O Tribunal Colectivo do TSI conheceu do caso.

Segundo o Tribunal Colectivo, no entendimento de A, na decisão recorrida verifica-se o erro notório na apreciação da prova e a incorrecta qualificação jurídica das condutas do mesmo. No que concerne ao erro notório na apreciação da prova, entende o Tribunal Colectivo que da análise da decisão recorrida, em conjugação com as regras da experiência comum, não se detecta qualquer erro ostensivo nos factos dados como provados, pelo que o motivo do recurso invocado por A não merece provimento. Em relação à incorrecta qualificação jurídica das condutas de A, assinala o Tribunal Colectivo que, à luz dos factos assentes, A declarou perante o IPIM e também perante o notário privado, quando da aquisição do imóvel, que se mantinha casado com B, com vista a demonstrar que reunia os pressupostos necessários à autorização de residência em Macau e à renovação dessa autorização. Deste modo, não merece censura a decisão, tomada pelo Tribunal a quo, da aplicação do n.º 2 do art.º 18.º da Lei n.º 6/2004 e não dos artigos 244.º e 245.º do Código Penal na imputação dos factos a A. Todavia, acrescenta o Tribunal Colectivo que o Tribunal a quo não chegou a esclarecer por que razão é que se defende a ideia de dois crimes autónomos, sem atender aos factores exógenos inerentes à prática dos dois factos por A. De acordo com os factos constantes dos autos, embora A tenha praticado, sucessivamente, em momentos distintos, dois factos que lhe foram imputados, este apenas tomou uma única resolução criminosa, a fim de alcançar melhor o seu objectivo. Visando manter a versão uniforme da declaração do estado civil, A foi “obrigado” a repetir o crime de falsificação de documentos quanto à manutenção da relação conjugal entre ele e B, embora a ocasião em causa não fosse considerada favorável à repetição do referido crime. Isto revela uma diminuição da culpa de A. Por conseguinte, nos termos do disposto no n.º 2 do art.º 29.º do Código Penal, A deve ser condenado por um crime continuado em vez de dois crimes autónomos.

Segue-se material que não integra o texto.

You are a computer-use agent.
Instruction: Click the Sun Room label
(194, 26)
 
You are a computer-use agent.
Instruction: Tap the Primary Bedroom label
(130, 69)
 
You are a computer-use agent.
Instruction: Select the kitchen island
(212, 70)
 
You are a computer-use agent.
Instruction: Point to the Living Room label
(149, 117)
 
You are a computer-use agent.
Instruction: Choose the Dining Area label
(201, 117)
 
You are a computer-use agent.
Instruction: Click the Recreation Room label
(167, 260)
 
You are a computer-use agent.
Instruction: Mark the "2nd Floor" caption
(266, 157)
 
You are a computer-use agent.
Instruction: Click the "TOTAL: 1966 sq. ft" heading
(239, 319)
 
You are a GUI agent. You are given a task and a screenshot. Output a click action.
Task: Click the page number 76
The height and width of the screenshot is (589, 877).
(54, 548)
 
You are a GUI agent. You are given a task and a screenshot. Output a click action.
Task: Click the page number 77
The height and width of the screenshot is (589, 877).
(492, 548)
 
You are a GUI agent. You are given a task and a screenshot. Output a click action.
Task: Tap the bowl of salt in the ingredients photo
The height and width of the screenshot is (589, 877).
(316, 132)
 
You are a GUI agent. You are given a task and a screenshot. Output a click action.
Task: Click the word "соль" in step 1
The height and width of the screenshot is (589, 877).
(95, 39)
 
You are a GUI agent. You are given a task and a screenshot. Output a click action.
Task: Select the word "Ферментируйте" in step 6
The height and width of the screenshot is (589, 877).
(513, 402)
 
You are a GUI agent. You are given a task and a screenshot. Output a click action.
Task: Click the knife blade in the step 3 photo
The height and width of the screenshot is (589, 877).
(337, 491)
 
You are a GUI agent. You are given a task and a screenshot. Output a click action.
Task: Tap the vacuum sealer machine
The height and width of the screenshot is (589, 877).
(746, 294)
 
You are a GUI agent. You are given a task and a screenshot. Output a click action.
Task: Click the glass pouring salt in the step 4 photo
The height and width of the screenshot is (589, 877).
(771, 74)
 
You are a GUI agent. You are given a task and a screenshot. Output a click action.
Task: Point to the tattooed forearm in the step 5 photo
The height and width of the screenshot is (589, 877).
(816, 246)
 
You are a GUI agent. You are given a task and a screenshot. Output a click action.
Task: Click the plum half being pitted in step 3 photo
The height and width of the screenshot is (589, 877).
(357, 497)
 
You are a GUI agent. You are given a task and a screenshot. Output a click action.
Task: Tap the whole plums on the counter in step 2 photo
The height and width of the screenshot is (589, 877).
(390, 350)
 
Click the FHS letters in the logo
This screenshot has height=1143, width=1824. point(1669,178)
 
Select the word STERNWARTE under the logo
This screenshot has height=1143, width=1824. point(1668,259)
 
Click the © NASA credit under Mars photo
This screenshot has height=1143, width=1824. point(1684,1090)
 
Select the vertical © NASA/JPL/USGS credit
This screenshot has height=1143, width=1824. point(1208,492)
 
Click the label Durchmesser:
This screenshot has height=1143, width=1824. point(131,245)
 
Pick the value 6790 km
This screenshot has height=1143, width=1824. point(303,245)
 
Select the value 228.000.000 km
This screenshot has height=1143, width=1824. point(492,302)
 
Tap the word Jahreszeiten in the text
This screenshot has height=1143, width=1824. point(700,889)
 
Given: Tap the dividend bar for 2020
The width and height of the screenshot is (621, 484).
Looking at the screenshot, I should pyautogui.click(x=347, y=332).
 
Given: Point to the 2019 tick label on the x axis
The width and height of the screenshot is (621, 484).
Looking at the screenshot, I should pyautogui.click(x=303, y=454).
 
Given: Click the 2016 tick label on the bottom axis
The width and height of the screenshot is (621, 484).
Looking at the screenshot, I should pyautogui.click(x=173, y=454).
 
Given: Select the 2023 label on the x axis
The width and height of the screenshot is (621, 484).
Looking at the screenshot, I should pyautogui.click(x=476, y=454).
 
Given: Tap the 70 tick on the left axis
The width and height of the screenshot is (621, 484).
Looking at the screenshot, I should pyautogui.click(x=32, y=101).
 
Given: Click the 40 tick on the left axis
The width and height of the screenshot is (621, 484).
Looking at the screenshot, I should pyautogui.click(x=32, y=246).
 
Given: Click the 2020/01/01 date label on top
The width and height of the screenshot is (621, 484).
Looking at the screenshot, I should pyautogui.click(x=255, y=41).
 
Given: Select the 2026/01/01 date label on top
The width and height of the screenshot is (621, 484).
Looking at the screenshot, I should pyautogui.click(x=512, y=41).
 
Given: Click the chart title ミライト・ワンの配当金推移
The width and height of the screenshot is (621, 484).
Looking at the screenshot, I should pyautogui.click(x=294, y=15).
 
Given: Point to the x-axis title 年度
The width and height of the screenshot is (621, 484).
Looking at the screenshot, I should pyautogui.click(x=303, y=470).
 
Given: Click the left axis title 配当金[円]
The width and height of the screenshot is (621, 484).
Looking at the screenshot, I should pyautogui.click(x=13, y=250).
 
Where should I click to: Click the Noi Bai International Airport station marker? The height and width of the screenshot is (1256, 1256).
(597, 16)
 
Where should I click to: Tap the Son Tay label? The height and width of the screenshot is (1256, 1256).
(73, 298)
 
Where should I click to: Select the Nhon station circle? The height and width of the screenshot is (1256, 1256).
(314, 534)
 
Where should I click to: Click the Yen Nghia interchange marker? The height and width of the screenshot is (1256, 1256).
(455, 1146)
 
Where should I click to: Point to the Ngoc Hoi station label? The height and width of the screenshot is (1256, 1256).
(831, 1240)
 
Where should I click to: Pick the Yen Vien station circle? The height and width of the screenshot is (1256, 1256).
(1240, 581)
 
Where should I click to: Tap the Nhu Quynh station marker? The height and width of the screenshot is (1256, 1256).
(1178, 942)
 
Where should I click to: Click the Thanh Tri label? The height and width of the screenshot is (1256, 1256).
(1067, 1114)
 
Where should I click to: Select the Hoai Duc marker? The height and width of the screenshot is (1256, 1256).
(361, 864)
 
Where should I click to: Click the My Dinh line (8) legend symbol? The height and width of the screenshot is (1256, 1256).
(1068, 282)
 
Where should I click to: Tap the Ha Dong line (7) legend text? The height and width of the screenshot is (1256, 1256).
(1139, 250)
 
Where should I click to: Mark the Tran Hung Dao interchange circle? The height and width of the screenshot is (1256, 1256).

Nos termos e fundamentos acima expostos, o Tribunal Colectivo passa a condenar A, pela prática, em autoria material e na forma continuada e consumada, de um crime de falsificação de documentos, p. e p. pelo n.º 2 do art.º 18.º da Lei n.º 6/2004, na pena de 2 anos e 6 meses de prisão, suspensa na sua execução por 2 anos e 6 meses. Mantém-se o decidido na primeira instância face aos restantes assuntos.

Cfr. Acórdão proferido pelo Tribunal de Segunda Instância no processo n.º 341/2019.